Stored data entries
|---|
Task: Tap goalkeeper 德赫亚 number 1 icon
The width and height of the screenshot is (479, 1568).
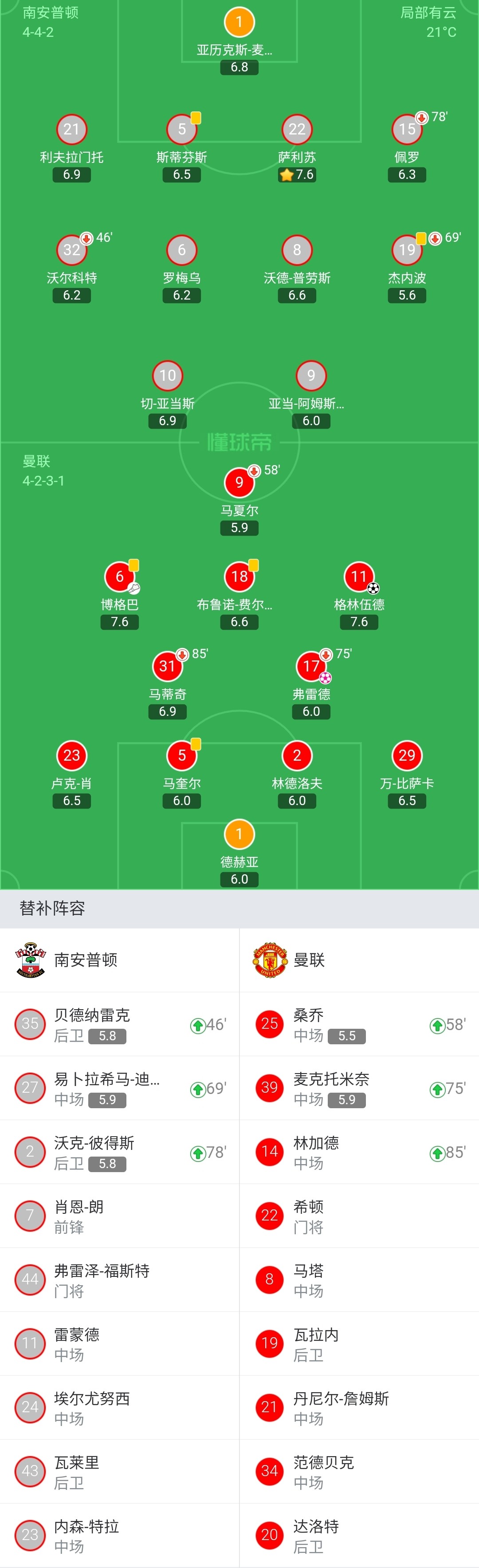Action: pyautogui.click(x=239, y=834)
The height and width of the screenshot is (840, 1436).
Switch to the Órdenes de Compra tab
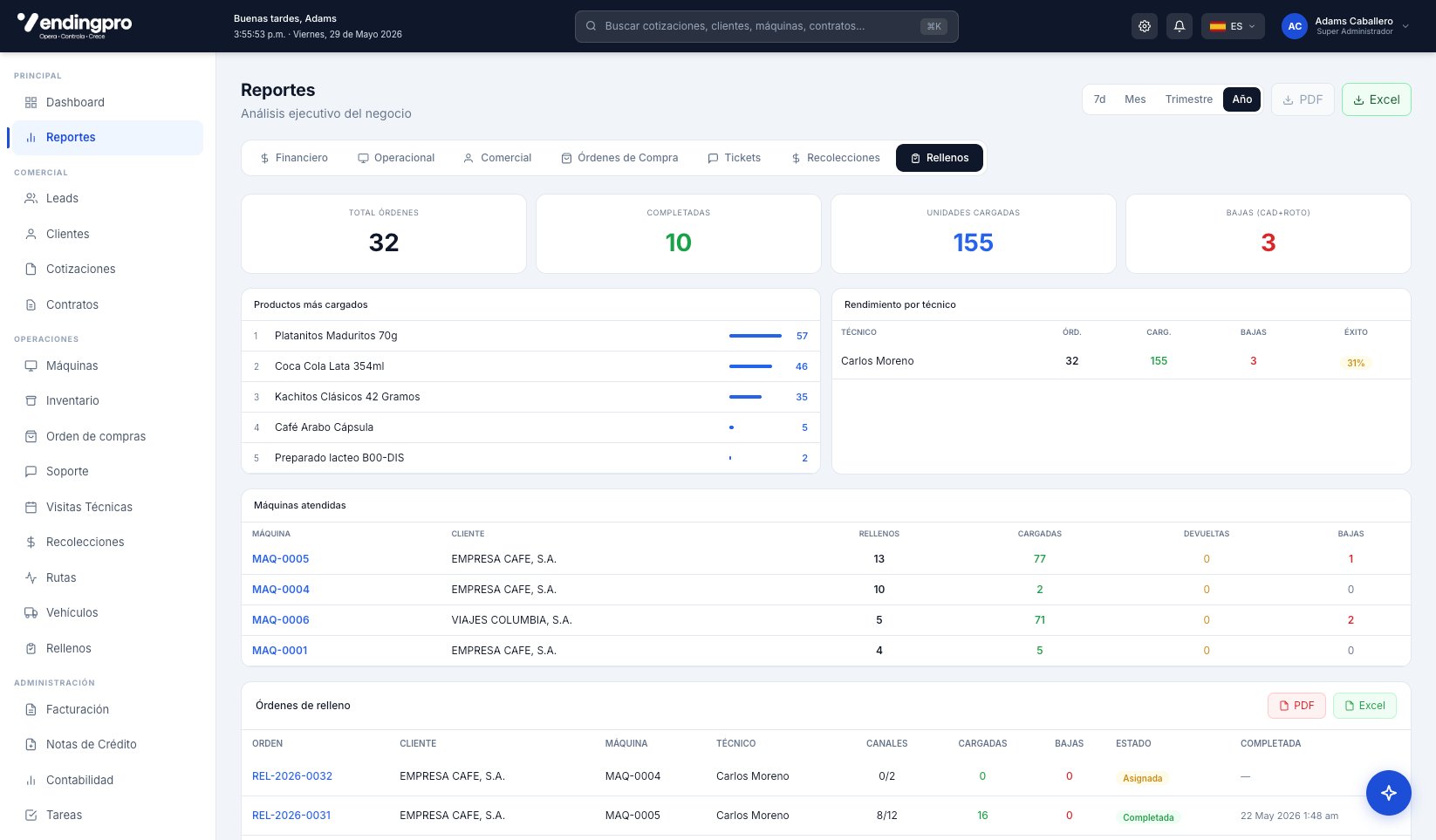point(619,158)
|---|
Quote the data above in full and without alteration; skip the pictures.

▶ [TASK SOLUTION]:
Task: Tap goalkeeper 德赫亚 number 1 icon
The width and height of the screenshot is (479, 1568).
Action: pyautogui.click(x=239, y=834)
The height and width of the screenshot is (840, 1436).
Switch to the Órdenes de Compra tab
point(619,158)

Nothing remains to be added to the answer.